Von Michael Bauchmüller, Berlin, Caspar Busse und Leo Klimm, Paris, Berlin/München/Paris

Um sich die Geschicke "seines" künftigen Unternehmens anzuschauen, muss Sigmar Gabriel, 58, nicht lange reisen. Schließlich ist das wichtigste Alstom-Werk nur eine halbe Stunde von Gabriels Heimatstadt Goslar entfernt, praktischerweise liegt es auch im Wahlkreis des SPD-Politikers. Gleich nebenan, in Braunschweig, arbeiten 1000 Leute bei Siemens. Wenn Gabriel also im kommenden Jahr wie geplant in den Verwaltungsrat des fusionierten Zugherstellers Siemens Alstom einzieht, hat er hier schon einmal den Überblick.

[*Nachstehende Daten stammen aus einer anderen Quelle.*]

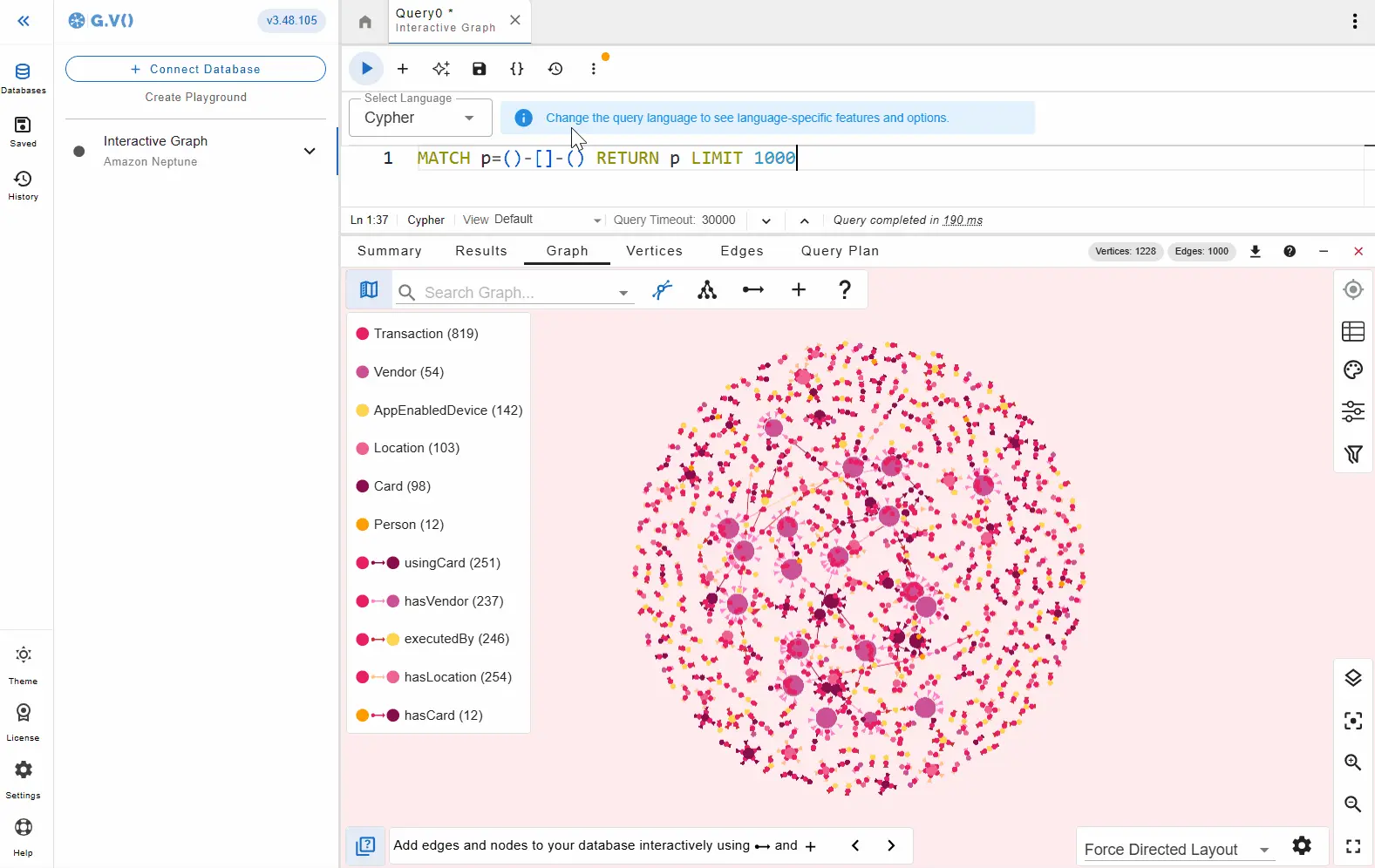Run the query with the play button
Image resolution: width=1375 pixels, height=868 pixels.
366,69
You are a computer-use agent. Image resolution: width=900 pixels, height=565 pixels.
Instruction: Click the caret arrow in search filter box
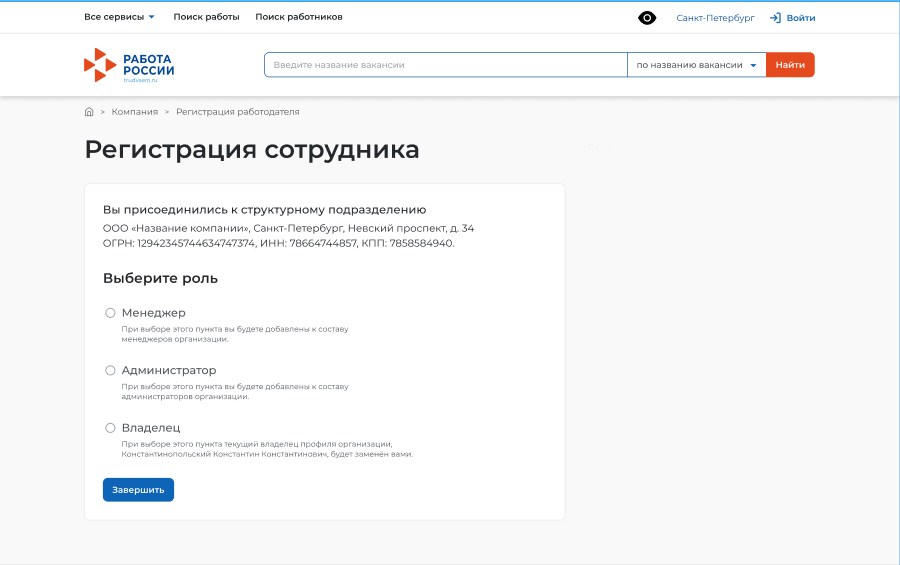pyautogui.click(x=753, y=66)
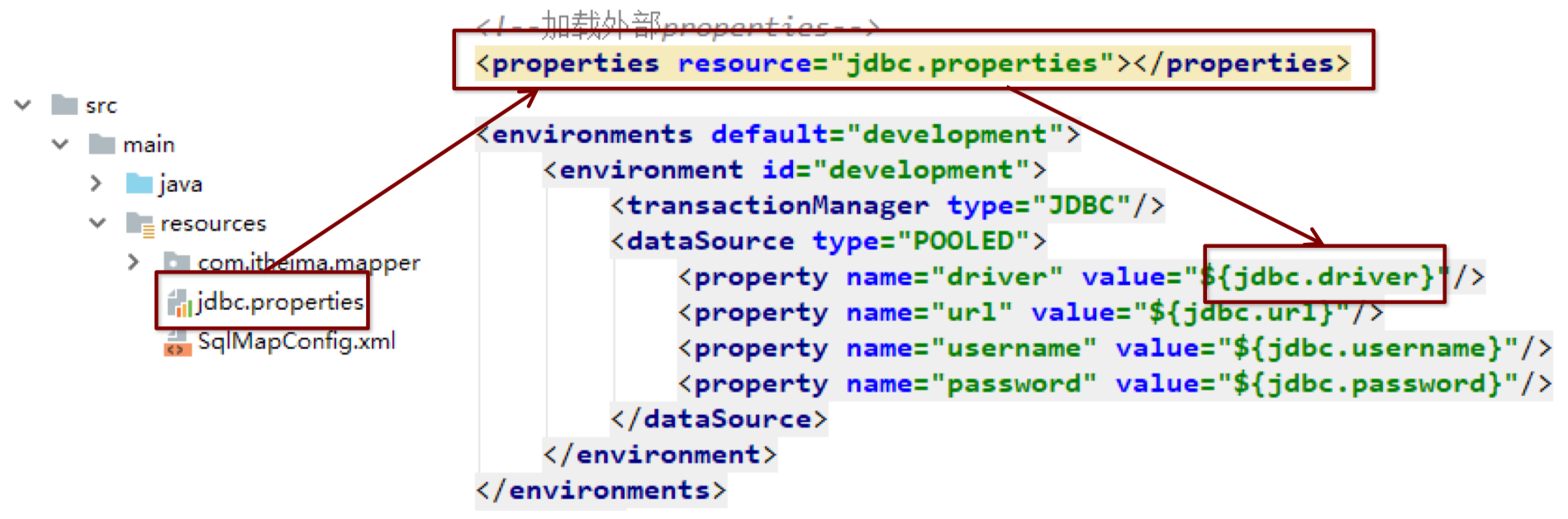Click the resources folder icon

pos(140,223)

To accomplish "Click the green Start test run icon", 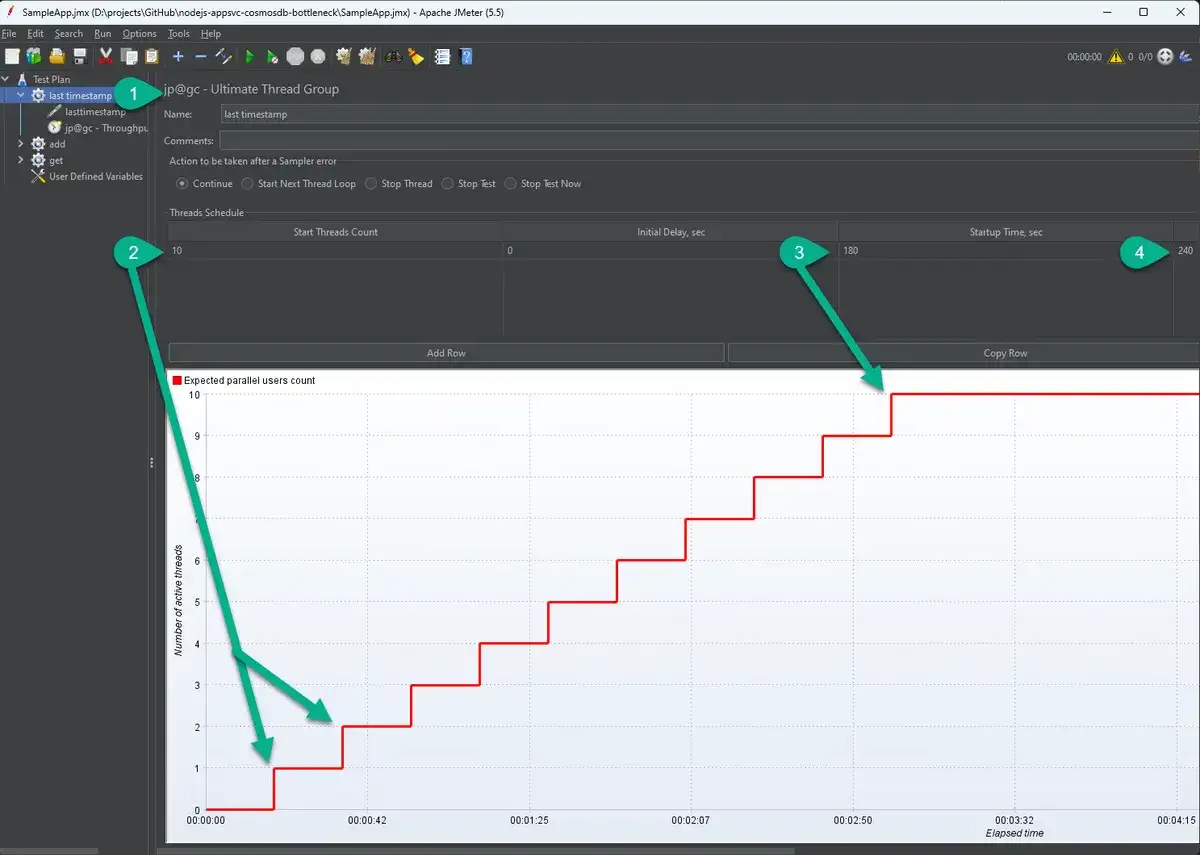I will [x=250, y=57].
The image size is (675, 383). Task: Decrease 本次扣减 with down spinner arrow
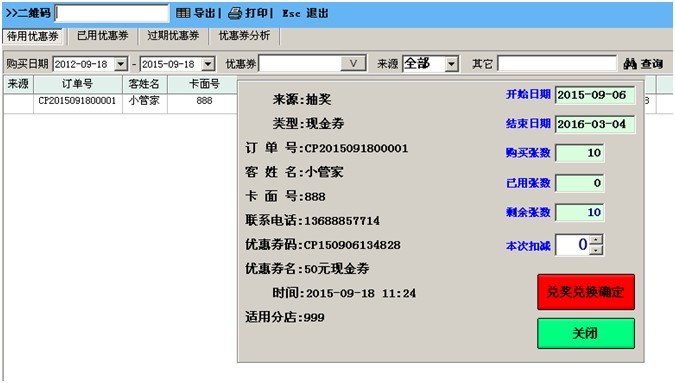[596, 250]

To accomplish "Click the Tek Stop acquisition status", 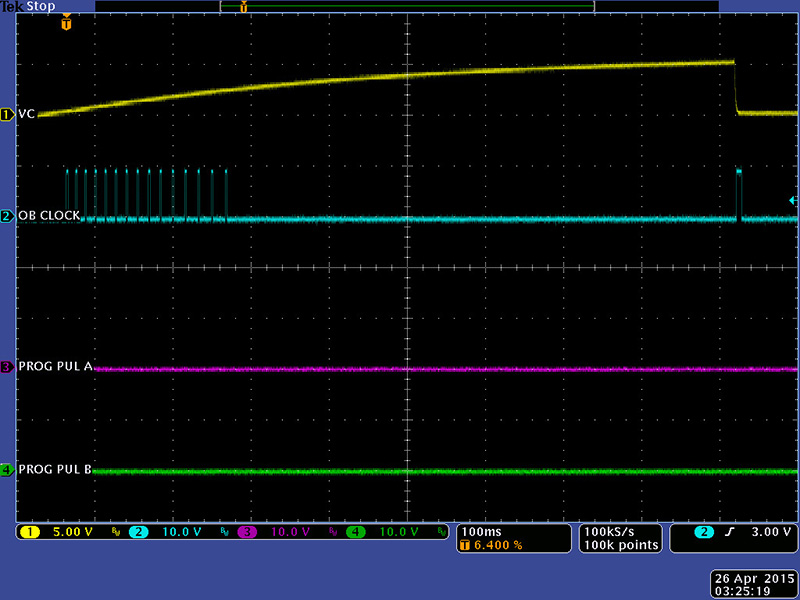I will coord(28,6).
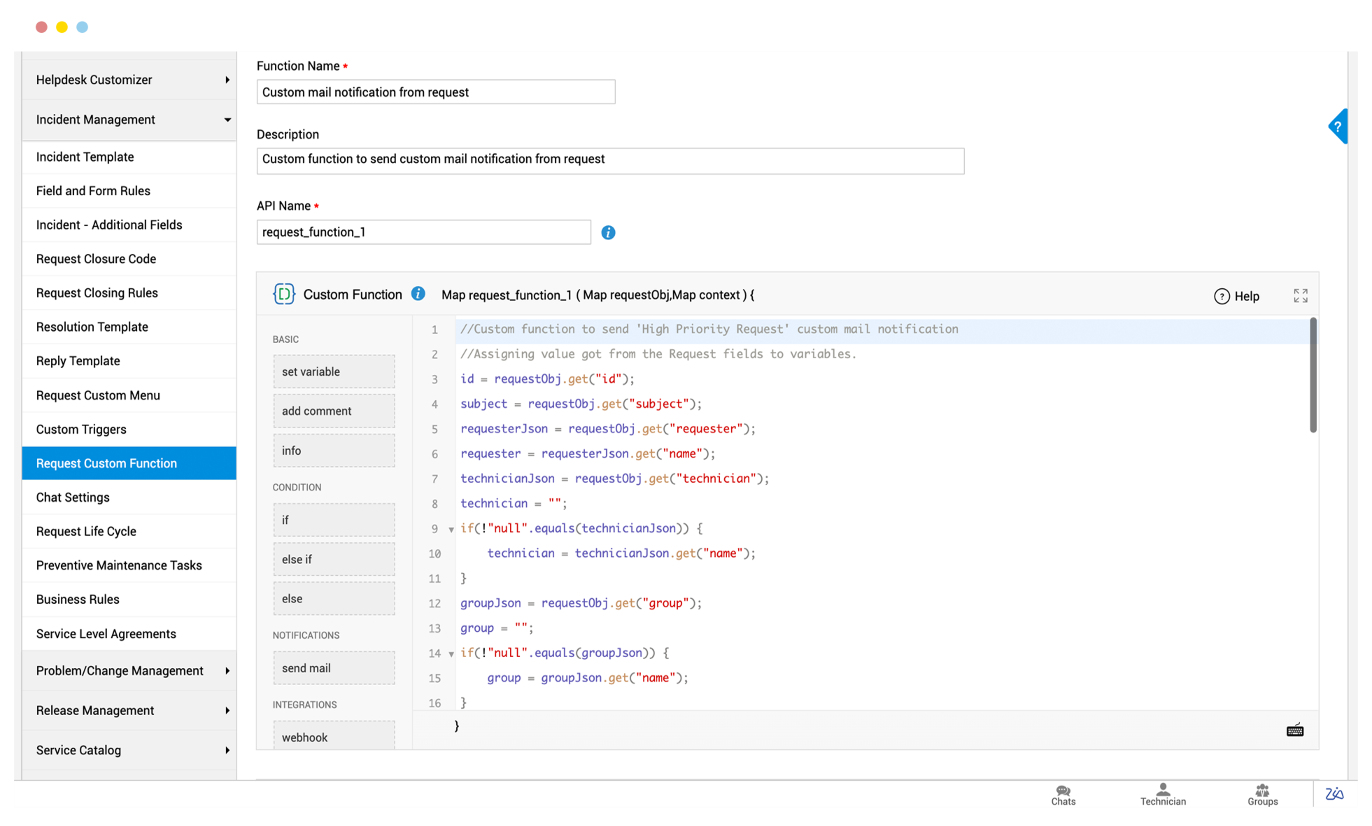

Siemens hat den Ex-Wirtschafts- und Außenminister für den Posten vorgeschlagen, und Gabriel hat nicht Nein gesagt. "Über das Vertrauen, das dieser Vorschlag ausdrückt, freue ich mich und fühle mich sehr geehrt", sagt Gabriel. En passant wird die Nebentätigkeit bei dem neuen Konzern mit Sitz bei Paris auch komfortabel vergütet. Wie viel genau Gabriel für die mindestens vier geplanten Sitzungen pro Jahr erhalten wird, steht noch nicht fest - aber die Größenordnung lässt sich an den Bezügen der Verwaltungsräte des heutigen Alstom-Konzerns ablesen: Sie bekamen jüngsten verfügbaren Zahlen aus dem Geschäftsbericht zufolge zwischen 53 000 Euro und 114 000 Euro.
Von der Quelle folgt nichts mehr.